В отсутствии Жукова Хрущев заручился поддержкой других членов Президиума. Самым верным из них был Михаил Суслов, ему Хрущев сказал прямо:
— Жуков провалился, не оправдал доверия партии. Он стремится оторвать вооруженные силы от партии, хочет сосредоточить руководство армией в одном лице, отделить ее от народа. Фактически, он идет против партии. Ты подготовь пленум с критикой Жукова и исключением его из Президиума как зазнавшегося.

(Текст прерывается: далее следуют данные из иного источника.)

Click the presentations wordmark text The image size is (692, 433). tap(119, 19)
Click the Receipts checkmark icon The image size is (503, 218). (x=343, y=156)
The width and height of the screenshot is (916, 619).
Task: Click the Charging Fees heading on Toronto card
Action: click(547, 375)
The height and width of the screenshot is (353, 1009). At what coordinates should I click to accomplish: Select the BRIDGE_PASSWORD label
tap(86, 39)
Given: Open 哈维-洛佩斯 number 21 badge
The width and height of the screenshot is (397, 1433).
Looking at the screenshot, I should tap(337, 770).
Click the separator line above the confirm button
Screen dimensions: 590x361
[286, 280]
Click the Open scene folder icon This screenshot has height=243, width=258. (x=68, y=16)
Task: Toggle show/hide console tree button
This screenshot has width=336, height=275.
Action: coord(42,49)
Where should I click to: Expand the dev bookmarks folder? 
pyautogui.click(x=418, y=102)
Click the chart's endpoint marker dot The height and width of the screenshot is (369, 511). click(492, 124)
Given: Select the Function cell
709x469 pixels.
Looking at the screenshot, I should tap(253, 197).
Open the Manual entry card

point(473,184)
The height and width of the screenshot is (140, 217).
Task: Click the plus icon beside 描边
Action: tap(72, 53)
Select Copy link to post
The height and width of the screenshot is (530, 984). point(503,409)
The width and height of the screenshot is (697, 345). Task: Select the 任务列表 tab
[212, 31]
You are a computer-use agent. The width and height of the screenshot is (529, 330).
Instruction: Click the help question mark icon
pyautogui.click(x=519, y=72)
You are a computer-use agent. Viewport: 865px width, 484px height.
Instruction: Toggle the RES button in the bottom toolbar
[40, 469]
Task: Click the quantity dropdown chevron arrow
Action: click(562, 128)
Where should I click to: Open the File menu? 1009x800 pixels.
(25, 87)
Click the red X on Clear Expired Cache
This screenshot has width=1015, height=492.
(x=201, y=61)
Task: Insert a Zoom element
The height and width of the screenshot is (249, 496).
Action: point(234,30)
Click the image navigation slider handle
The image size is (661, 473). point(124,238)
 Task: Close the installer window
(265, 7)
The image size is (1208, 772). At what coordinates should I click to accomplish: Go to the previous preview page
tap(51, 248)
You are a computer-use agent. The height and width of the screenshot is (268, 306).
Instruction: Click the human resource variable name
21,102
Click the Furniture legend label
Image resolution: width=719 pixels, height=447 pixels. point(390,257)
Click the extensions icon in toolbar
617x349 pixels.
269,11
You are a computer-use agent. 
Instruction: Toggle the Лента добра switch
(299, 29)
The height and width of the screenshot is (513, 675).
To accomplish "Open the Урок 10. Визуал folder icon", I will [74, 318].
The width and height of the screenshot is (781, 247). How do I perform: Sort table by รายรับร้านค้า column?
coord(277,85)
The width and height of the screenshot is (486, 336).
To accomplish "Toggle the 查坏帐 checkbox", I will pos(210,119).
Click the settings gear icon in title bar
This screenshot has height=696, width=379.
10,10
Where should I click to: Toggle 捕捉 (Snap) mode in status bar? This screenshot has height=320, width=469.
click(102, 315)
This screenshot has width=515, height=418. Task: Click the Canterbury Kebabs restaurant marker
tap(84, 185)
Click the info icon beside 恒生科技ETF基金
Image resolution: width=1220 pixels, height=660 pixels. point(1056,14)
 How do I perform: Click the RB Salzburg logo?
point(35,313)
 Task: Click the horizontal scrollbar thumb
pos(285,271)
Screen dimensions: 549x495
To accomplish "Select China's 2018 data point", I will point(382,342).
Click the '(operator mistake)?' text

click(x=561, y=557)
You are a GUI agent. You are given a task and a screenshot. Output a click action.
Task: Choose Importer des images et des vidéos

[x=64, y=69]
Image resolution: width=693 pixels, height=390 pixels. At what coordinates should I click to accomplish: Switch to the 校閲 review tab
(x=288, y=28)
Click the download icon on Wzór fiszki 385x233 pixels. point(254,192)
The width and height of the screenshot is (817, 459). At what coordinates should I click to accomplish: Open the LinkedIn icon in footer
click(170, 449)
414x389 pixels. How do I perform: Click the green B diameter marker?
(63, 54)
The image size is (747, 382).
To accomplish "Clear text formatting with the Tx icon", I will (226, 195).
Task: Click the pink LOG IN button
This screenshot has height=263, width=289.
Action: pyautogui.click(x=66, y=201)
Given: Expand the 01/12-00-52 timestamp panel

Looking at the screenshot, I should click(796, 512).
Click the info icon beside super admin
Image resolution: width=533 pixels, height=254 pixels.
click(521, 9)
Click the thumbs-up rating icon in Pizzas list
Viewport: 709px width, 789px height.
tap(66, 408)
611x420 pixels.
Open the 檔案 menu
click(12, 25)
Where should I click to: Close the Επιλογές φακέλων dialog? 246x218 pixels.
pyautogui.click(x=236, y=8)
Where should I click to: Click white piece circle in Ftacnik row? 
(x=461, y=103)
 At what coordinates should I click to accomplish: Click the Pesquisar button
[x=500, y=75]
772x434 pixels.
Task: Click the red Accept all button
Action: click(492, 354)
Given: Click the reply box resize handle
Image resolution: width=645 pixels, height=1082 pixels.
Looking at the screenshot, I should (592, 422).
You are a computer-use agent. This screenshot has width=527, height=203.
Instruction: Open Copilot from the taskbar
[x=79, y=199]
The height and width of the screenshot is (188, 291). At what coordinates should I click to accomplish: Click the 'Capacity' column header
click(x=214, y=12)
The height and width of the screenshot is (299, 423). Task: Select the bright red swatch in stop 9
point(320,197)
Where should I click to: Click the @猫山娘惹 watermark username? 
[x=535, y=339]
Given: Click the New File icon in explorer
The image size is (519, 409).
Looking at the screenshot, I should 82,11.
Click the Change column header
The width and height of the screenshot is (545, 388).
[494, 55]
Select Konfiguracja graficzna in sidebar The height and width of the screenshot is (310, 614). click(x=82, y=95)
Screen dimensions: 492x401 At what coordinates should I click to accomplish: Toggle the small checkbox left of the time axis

Суслов был главным идеологом партии, хотя никакого образования не имел. Недоучка из крестьян, с такой же простой речью, как у Хрущева, в начале карьеры он проявил себя как ярый сталинист. После войны он вел так называемые «расследования» и проводил аресты среди людей, остававшихся на оккупированной территории. Тогда по его указаниям осудили и сослали многие тысячи невинных людей. Суслов арестовал даже некоторых москвичей, не уехавших в эвакуацию, когда гитлеровцы подошли близко к городу, он подозревал, что они остались, желая служить немцам. Особенно большие «заслуги» были у Суслова по чистке республик Прибалтики от «буржуазных элементов». Он сослал в лагеря ГУЛАГа сотни тысяч прибалтов. В 1948 году именно он был главным идеологом кампании против еврейских «безродных космополитов» и «буржуазного преклонения перед Западом». В 1950 году Суслов принимал активное участие в приговоре Еврейскому антифашистскому комитету.
Сотрудники аппарата Суслова боялись его и звали между собой «серым кардиналом». Но Хрущев любил Суслова за верность и ввел его в Президиум ЦК.
* * *
Затеять маневр, подготавливая устранение Жукова, было игрой с огнем — за Жуковым стояла вся армия. Хрущев сговорился и с маршалом Малиновским:
— Родион Яковлевич, мы с тобой старые друзья, с фронтовых времен. Скажу тебе по-дружески: Жуков-то вдет против партии, он стал зазнаваться и представляет угрозу партии. Это можно характеризовать как заговор.
Идти против партии, затевать заговор? За такое обвинение поплатились жизнью многие тысячи высокопоставленных работников при Сталине, в том числе маршалы и высшие генералы. Малиновский насторожился.
— Мы хотим назначить тебя военным министром, — сказал Хрущев.
— Меня?.. Никита Сергеевич, а как же Жуков?
— А вот как… — И Хрущев открыл ему свой план: — Я послал Жукова в Югославию и Албанию. Пока он вернется, тебе поручается привлечь на свою сторону Генеральный штаб и командующих военными округами. Играй на том, что командному составу дают мало квартир, недостаточно платят и виноват в этом Жуков.
Так завязался новый, четвертый по счету заговор Хрущева. Но начальник Главного разведывательного управления генерал Штеменко позвонил Жукову и предупредил о каких-то маневрах в Президиуме ЦК. На же другой день после приема в Тиране, 26 октября 1957 года, Жуков срочно прервал свой визит и вылетел в Москву.
* * *
Прилетев, он не увидел в аэропорту встречающих членов правительства, хотя по традиции все собирались на встречи и проводы друг друга. Когда Жуков сошел с трапа самолета, его окружили незнакомые офицеры органов безопасности:
— Товарищ маршал, пожалуйста, садитесь в машину.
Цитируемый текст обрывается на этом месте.